* What you should do: Below are some entries. Transcribe the lines from the one holding "Given: Click the" to the one holding "Viewport: 537px width, 708px height.", inclusive, but not the pictures among them.

* Available data:
☆ ☆ ☆ ☆
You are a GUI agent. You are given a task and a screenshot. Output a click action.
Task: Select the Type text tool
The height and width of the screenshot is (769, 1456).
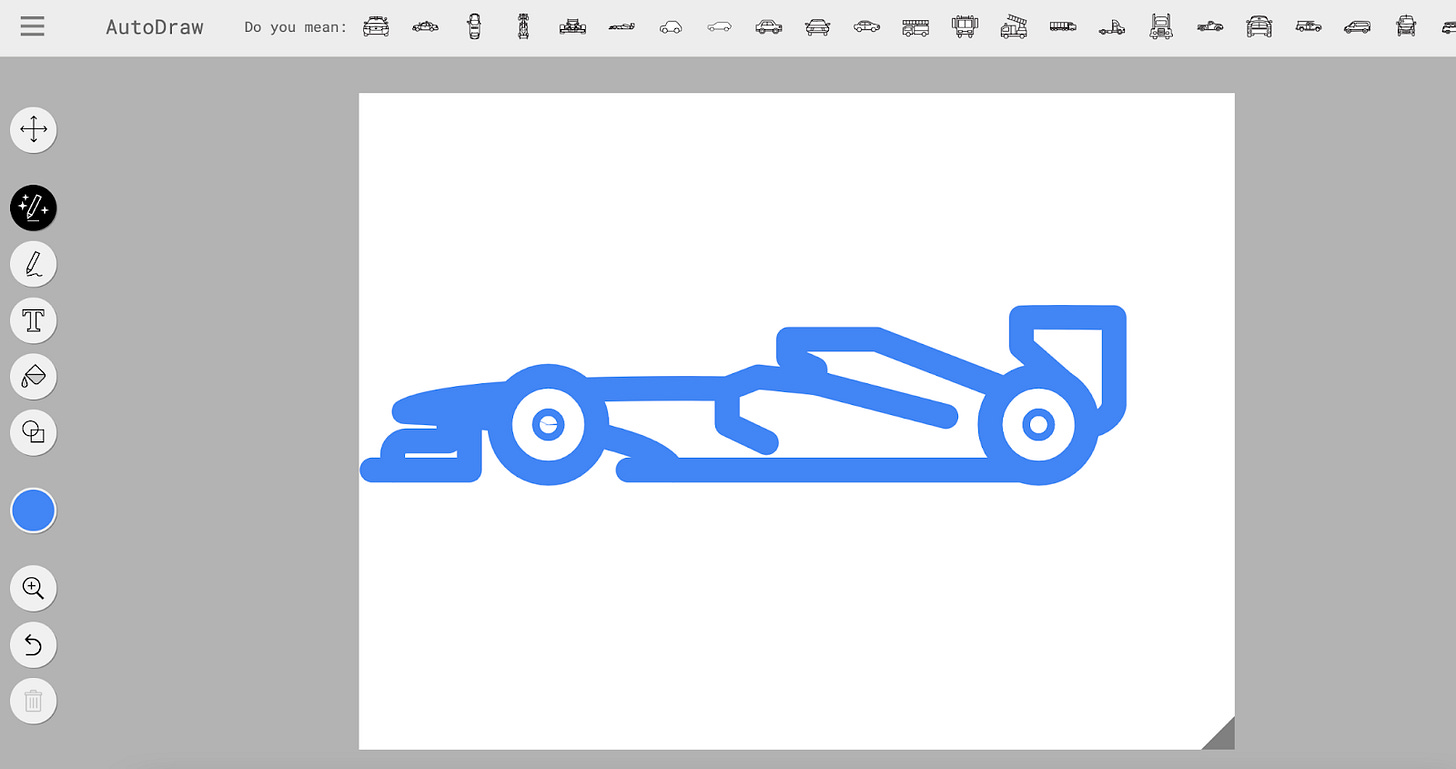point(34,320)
☆ ☆ ☆ ☆
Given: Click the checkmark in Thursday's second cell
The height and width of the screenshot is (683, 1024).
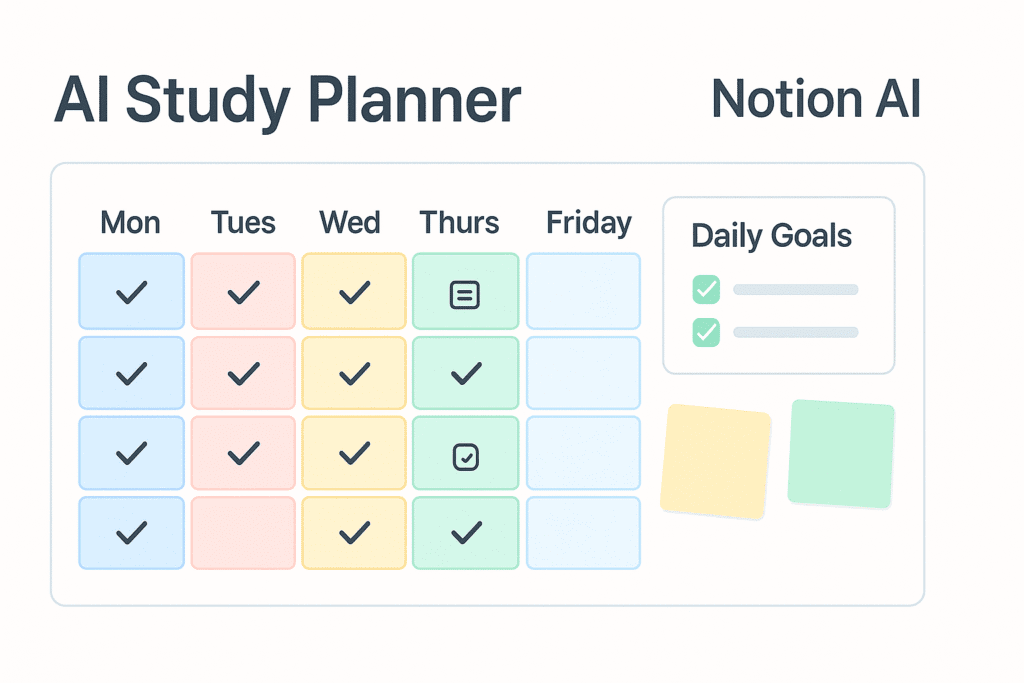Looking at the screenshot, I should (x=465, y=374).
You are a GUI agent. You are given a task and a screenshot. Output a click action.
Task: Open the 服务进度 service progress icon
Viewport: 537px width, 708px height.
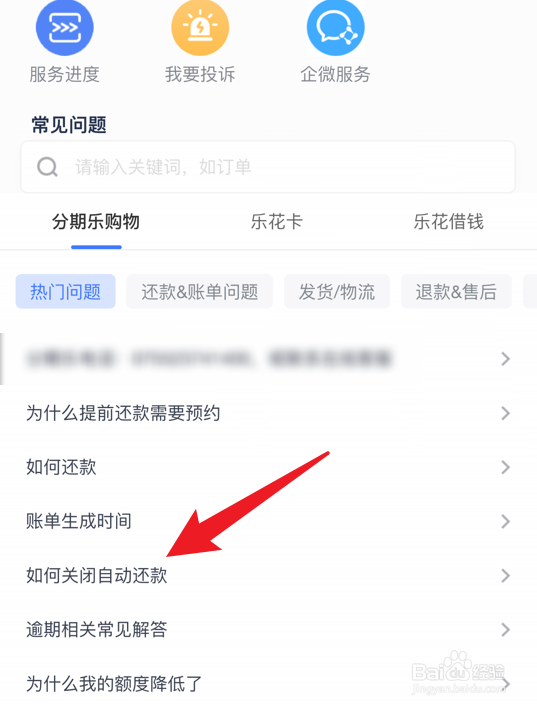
☆ ☆ ☆ ☆
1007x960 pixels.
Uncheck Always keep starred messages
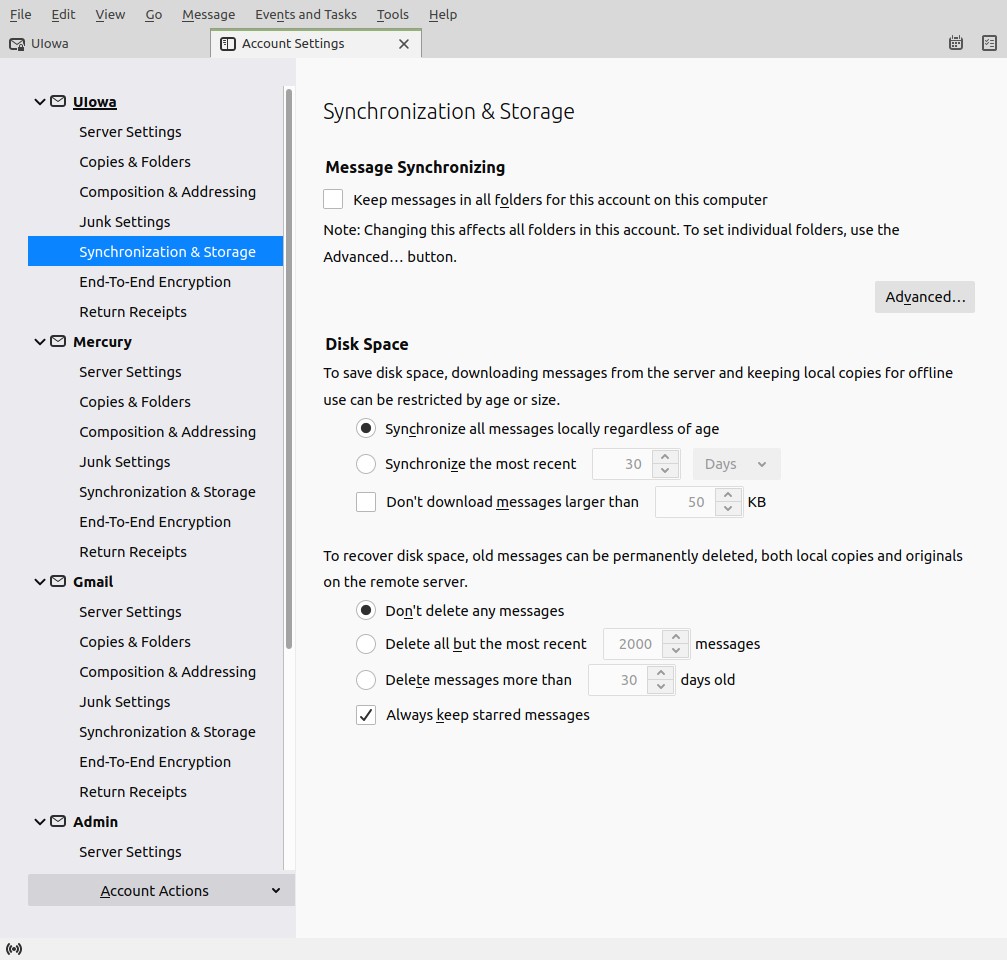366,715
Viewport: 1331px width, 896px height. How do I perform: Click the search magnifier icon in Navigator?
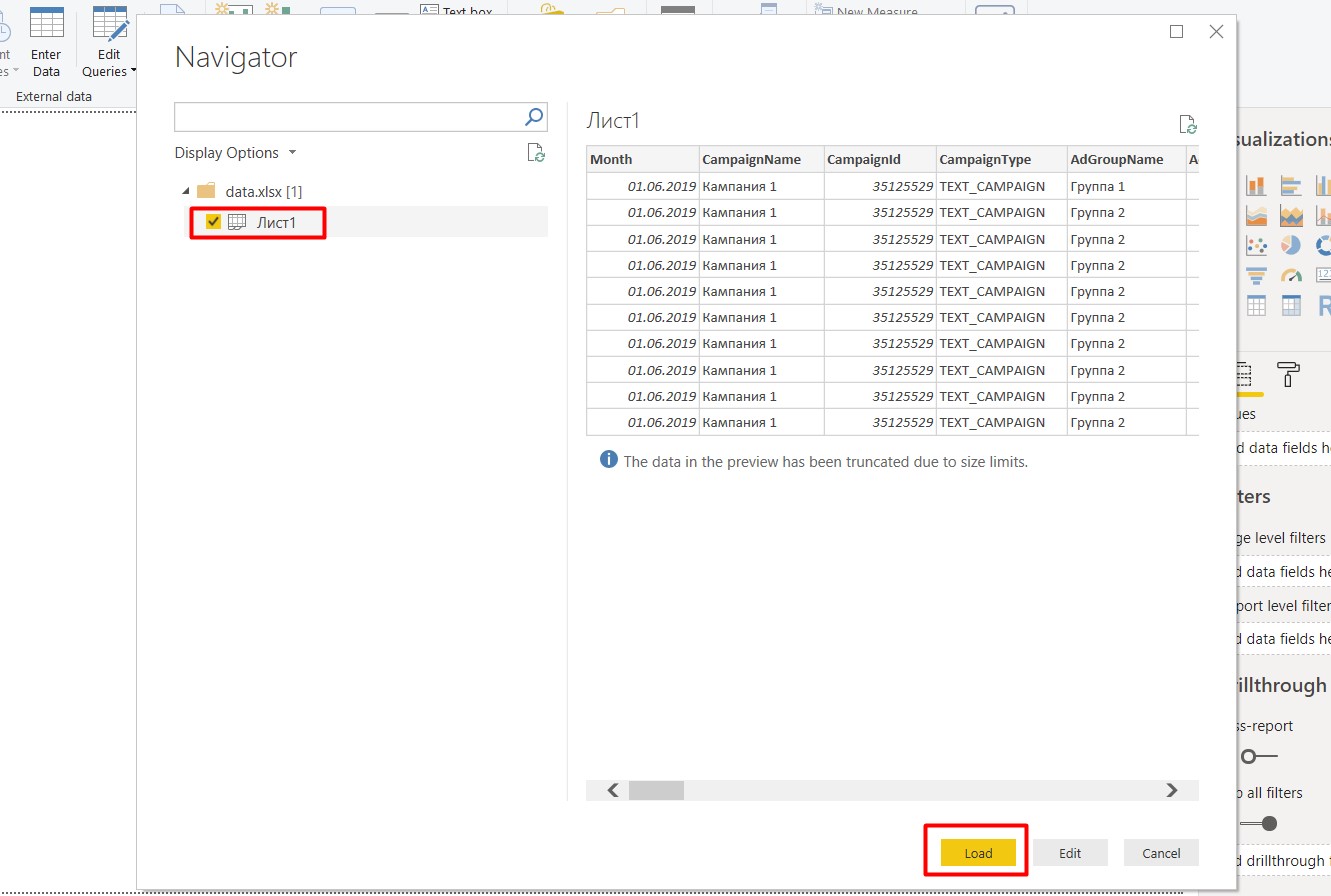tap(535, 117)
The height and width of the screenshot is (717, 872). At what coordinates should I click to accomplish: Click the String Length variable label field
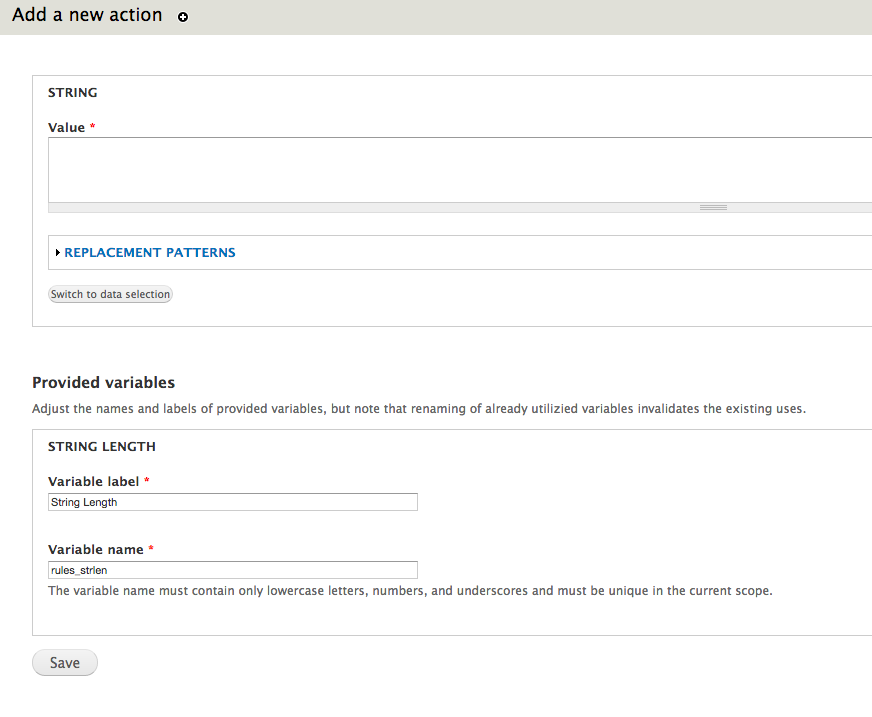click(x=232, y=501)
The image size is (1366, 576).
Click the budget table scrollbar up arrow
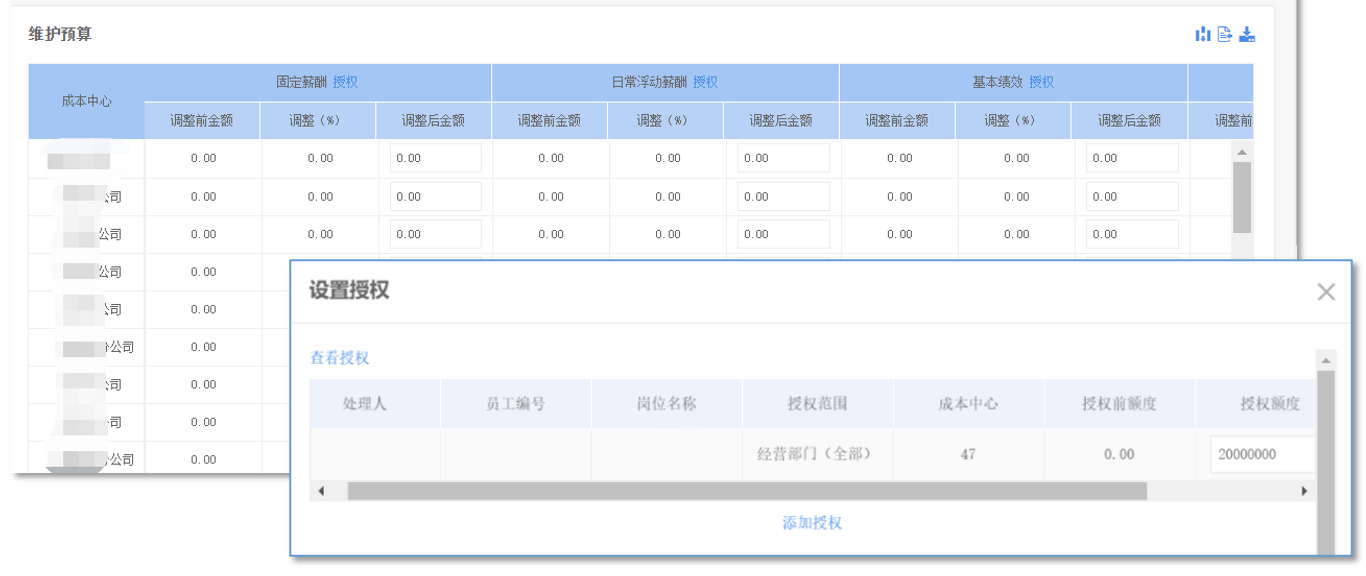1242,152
☆ ☆ ☆ ☆
* Answer for this exercise:
Given: Click the checkmark in Thursday's second cell
The height and width of the screenshot is (683, 1024).
Looking at the screenshot, I should (x=465, y=374).
You are a GUI agent. You are given a task and a screenshot. Output a click action.
Task: Open the 服务进度 service progress icon
Viewport: 537px width, 708px height.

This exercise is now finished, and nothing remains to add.